When Anya Katsevman found salsa dance, she brought her stage presence, technical expertise, and educational insight as a multiple-time International Latin ballroom champion and teacher. Having competed since childhood and toured with Dancing with the Stars and Burn the Floor, social dance introduced her to a new world of movement.
Katsevman felt a newfound sense of freedom and individuality after trying salsa while teaching ballroom at DanceSport in Manhattan (now permanently closed). In 2009, she and her then-partner Luis Aguilar won their first world salsa championship and successfully defended their title the following year.
Since then, Katsevman has taught over a dozen world champions. Her teaching philosophy involves cultivating a sense of flow in her students’ movement to help them deepen their artistry and express themselves to the fullest.

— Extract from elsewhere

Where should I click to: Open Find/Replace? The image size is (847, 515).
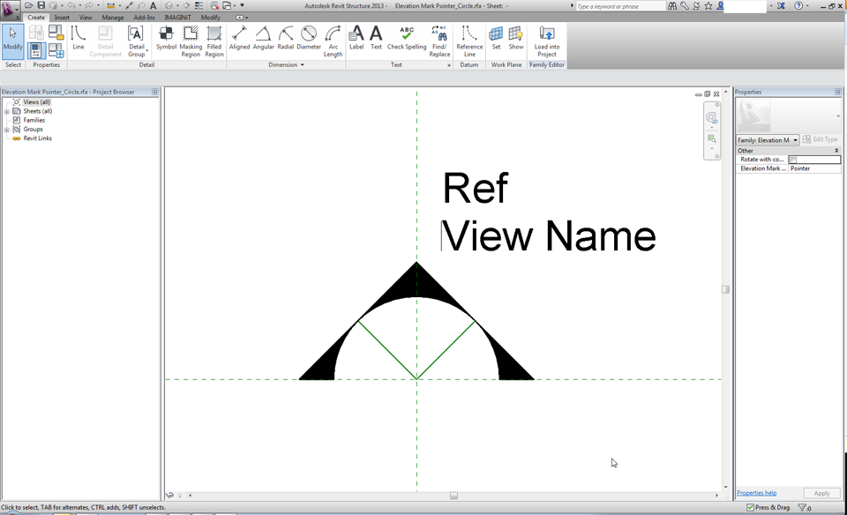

“For me, dancing is a relationship with the divine in whatever way that speaks to you,” says Katsevman. She emphasizes dance’s ability to communicate beyond the limits of words. “The dancer should focus on the sensory capacity of the body: what they see, what they hear, what they feel physically as they’re moving from one motion to the next,” she says. “When they can do that, the movement is really clear.”
The fluid transfer of weight is essential to any Latin dance, including salsa. “If anyone wanted to teach or learn Latin dancing, the thing to focus on to make everything easier would be weight transfer,” Katsevman says.
But the process, which involves using the legs and feet to move the body from leg to leg while creating a rhythm, can be challenging for beginners. “When people start Latin dance, they have a hard time with partnering and rhythm because of the movement of the joints in the middle of the body, and the weight being transferred,” she says, referring to the coordination of the feet to create movement in the hips, rib cage, and spine.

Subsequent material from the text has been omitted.